Progressive Democratic Party
The bourgeois opposition figures who played no leading role in events are now trying to sweep up the spoils in presidential elections. Some are for compromise with the remnants of the old regime and are fearful of the masses. One such figure is Ahmed Bouazzi, a leader of the Progressive Democratic Party. He said, “We have three possibilities. The first is the complete chaos of Somalia; the second is a military coup after a saviour comes to rescue us from the chaos and lasts for 23 years. The third possibility is working with the people who are in charge of the state right now to prepare fair elections.”
A more intransigent liberal democratic voice is that of Dr Moncef Marzouki of the Congress for the Republic (CPR) who returned from exile in France, declaring he intended to run in the presidential elections for this party. He has a background as a champion of human rights. He has sharply attacked the national unity government, saying “It is the continuation of the dictatorship.
But, he added, “When we take them away, the state will function much better. Luckily, in Tunisia we have a great bureaucracy that can run the state.” In fact this comment shows that, though some media describe him as a leftist, Marzouki and the CPR are liberals – not socialists.
Islamists
Last but not least there are the Islamists. After 22 years in exile, Rached Ghannouchi, the head of Ennahdha, or Renaissance and about 70 other exiled members of party flew home from Britain.

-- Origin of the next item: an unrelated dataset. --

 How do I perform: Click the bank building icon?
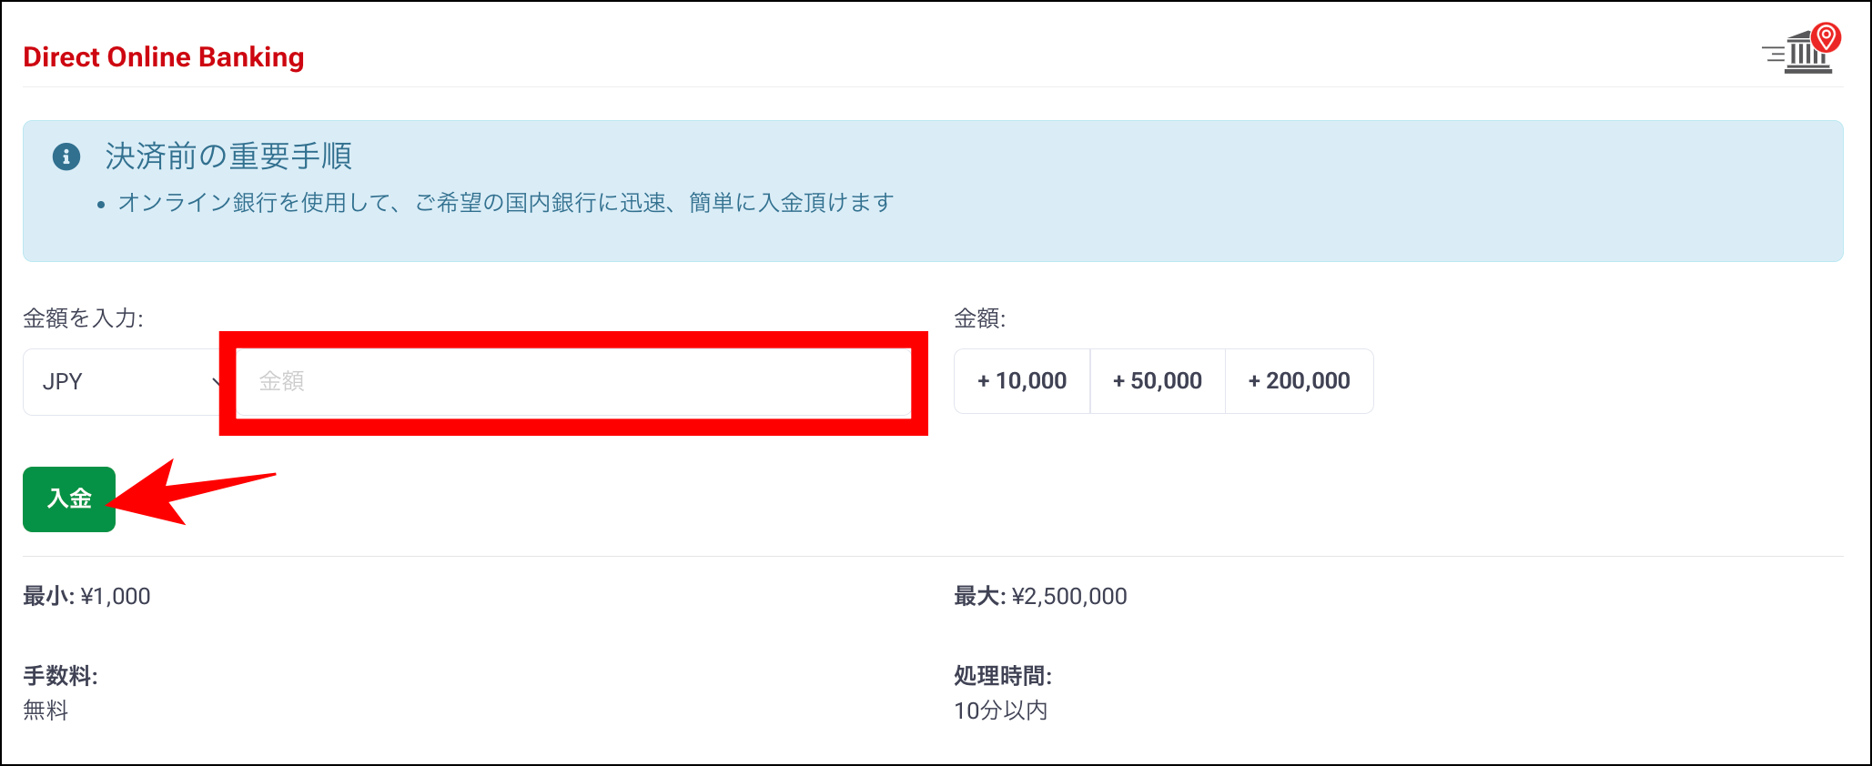pos(1806,55)
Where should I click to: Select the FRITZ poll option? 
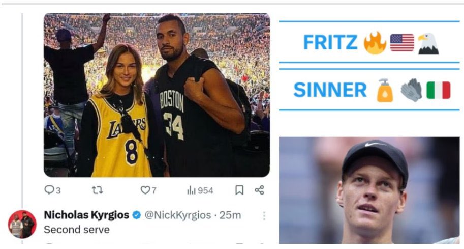(x=369, y=42)
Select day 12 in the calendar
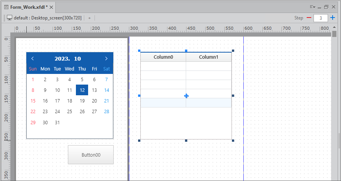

He was welcomed by thousands of supporters at Tunis airport on 30 January. Ghanouchi compared his views to those of Turkish Prime Minister Recep Tayyip Erdogan. Clearly the working class, the youth and women have nothing to gain from the growth of such a conservative capitalist party.
The Tunisian Workers’ Communist Party (PCOT) is a Marxist-Leninist Hoxha-ite party founded in 1986, with a youth wing, the Union of Communist Youth of Tunisia (UJCT). Its militants have operated underground for many years. Its leader Hamma Hammami, in exile in France for years, has now returned. But PCOT’s programme is the typical Stalinist stages one – first bourgeois democracy and later socialism. In its nine point programme for the revolution it correctly calls for a Constituent Assembly but sees its goal as to “establish the bases of a real democratic republic in which people would enjoy freedom, social equality and national dignity.”
Wrong strategy
This stages strategy with its accompanying popular front of unity between the classes will lead to disaster for the Tunisian workers and youth. It will leave power in the hands of the rich – who put Ben Ali and his predecessors in power and supported their crimes. It will mean the resources of the country continue to be pocketed by these parasites, It will mean that the process of privatisation under the aegis of the IMF, the US, France etc, will continue to subordinate and super-exploit the country’s natural wealth and its labour force.
The alternative is a workers and peasants government, based on democratic councils which can take over the large scale units of the economy and plan their development. This is Trotsky’s strategy of permanent revolution. Another aspect of this strategy is to spread the revolution to the surrounding countries. They are already dry tinder to a democratic revolution that grows over into a socialist revolution.